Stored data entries
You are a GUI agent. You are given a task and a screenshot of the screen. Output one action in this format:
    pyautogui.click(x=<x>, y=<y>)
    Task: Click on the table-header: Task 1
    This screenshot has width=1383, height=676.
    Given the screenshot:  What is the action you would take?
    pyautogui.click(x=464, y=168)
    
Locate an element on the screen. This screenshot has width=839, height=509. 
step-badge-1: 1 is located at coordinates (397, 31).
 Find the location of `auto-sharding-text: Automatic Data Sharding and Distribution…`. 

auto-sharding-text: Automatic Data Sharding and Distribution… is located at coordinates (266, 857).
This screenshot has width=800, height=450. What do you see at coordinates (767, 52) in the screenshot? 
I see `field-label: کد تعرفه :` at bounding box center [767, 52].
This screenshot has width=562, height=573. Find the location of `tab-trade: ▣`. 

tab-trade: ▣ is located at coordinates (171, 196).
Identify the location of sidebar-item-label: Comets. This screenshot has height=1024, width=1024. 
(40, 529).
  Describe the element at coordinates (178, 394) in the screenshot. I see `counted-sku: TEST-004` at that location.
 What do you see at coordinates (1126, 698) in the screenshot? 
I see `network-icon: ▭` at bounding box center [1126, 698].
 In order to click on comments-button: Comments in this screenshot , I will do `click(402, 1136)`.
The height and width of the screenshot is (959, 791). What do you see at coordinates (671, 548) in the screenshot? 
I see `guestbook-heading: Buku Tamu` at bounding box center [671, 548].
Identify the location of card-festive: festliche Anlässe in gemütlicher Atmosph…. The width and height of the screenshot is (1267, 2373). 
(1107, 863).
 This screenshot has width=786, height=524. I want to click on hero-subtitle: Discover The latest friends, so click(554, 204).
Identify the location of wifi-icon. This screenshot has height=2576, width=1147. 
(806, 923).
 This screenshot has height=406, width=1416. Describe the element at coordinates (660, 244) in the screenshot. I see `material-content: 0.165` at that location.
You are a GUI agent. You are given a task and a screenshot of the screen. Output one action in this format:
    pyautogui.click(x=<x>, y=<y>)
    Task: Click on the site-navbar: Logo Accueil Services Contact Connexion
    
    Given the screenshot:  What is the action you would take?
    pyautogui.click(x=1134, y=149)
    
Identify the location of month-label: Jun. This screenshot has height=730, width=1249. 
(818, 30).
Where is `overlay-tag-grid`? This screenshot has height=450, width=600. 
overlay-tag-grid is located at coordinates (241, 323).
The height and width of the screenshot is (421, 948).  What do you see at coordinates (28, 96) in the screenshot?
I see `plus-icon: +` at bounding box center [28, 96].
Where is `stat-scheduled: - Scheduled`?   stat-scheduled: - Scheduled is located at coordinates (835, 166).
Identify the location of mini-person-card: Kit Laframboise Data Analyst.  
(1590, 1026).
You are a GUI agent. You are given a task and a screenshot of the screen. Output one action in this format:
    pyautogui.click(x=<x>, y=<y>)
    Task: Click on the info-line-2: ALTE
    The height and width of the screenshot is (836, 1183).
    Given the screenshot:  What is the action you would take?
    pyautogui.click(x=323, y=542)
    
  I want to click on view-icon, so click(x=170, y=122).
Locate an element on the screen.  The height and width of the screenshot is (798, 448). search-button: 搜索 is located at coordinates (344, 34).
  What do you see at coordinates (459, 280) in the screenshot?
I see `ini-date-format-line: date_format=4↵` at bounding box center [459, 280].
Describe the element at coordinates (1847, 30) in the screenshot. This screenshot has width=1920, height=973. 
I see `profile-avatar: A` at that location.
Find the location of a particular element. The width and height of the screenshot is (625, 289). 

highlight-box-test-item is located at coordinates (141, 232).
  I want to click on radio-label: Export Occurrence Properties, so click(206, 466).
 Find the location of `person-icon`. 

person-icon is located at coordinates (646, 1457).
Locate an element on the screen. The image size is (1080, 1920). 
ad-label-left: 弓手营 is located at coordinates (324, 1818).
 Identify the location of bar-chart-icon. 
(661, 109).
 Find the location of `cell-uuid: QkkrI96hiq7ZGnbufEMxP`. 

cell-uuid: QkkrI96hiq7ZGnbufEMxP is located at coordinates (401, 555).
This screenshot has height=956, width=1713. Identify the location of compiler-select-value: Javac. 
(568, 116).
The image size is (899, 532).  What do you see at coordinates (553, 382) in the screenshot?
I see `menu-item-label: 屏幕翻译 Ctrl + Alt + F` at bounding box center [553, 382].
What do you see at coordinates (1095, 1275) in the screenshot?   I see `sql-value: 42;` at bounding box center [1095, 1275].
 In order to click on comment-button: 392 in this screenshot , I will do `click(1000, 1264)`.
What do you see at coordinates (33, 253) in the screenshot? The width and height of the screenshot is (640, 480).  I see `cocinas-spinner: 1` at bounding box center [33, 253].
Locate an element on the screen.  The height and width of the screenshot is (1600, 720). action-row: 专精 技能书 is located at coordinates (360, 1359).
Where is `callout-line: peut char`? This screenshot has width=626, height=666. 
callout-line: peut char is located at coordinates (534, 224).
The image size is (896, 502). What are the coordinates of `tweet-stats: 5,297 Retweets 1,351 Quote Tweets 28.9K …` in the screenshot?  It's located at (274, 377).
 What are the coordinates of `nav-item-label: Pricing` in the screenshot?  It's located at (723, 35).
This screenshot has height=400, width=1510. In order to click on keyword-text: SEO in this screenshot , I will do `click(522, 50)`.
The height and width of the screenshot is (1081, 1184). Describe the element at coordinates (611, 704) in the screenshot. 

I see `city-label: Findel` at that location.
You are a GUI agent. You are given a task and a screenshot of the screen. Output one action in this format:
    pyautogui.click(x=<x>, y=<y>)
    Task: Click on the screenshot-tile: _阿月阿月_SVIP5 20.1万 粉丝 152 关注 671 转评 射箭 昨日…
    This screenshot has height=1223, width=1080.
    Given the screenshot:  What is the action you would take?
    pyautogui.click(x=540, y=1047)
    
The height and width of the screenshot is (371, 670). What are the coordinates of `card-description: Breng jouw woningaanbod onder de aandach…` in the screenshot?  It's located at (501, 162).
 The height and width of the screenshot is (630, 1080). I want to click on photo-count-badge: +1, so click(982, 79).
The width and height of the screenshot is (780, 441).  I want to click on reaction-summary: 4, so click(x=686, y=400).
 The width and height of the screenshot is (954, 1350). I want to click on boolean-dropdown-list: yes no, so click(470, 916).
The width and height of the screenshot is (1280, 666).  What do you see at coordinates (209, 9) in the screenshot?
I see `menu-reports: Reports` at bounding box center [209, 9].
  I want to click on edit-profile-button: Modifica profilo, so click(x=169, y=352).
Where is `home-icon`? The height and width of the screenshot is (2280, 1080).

▶ About this task: Copy out the entries word for word, starting at the line containing "The image size is (899, 532)." and ending after the line containing "The height and width of the screenshot is (630, 1080).".

▶ Response area:
The image size is (899, 532).  What do you see at coordinates (553, 382) in the screenshot?
I see `menu-item-label: 屏幕翻译 Ctrl + Alt + F` at bounding box center [553, 382].
What do you see at coordinates (1095, 1275) in the screenshot?   I see `sql-value: 42;` at bounding box center [1095, 1275].
 In order to click on comment-button: 392 in this screenshot , I will do `click(1000, 1264)`.
What do you see at coordinates (33, 253) in the screenshot? The width and height of the screenshot is (640, 480).  I see `cocinas-spinner: 1` at bounding box center [33, 253].
Locate an element on the screen.  The height and width of the screenshot is (1600, 720). action-row: 专精 技能书 is located at coordinates (360, 1359).
Where is `callout-line: peut char`? This screenshot has width=626, height=666. 
callout-line: peut char is located at coordinates (534, 224).
The image size is (896, 502). What are the coordinates of `tweet-stats: 5,297 Retweets 1,351 Quote Tweets 28.9K …` in the screenshot?  It's located at (274, 377).
 What are the coordinates of `nav-item-label: Pricing` in the screenshot?  It's located at (723, 35).
This screenshot has height=400, width=1510. In order to click on keyword-text: SEO in this screenshot , I will do `click(522, 50)`.
The height and width of the screenshot is (1081, 1184). Describe the element at coordinates (611, 704) in the screenshot. 

I see `city-label: Findel` at that location.
You are a GUI agent. You are given a task and a screenshot of the screen. Output one action in this format:
    pyautogui.click(x=<x>, y=<y>)
    Task: Click on the screenshot-tile: _阿月阿月_SVIP5 20.1万 粉丝 152 关注 671 转评 射箭 昨日…
    This screenshot has height=1223, width=1080.
    Given the screenshot:  What is the action you would take?
    pyautogui.click(x=540, y=1047)
    
The height and width of the screenshot is (371, 670). What are the coordinates of `card-description: Breng jouw woningaanbod onder de aandach…` in the screenshot?  It's located at (501, 162).
 The height and width of the screenshot is (630, 1080). I want to click on photo-count-badge: +1, so click(982, 79).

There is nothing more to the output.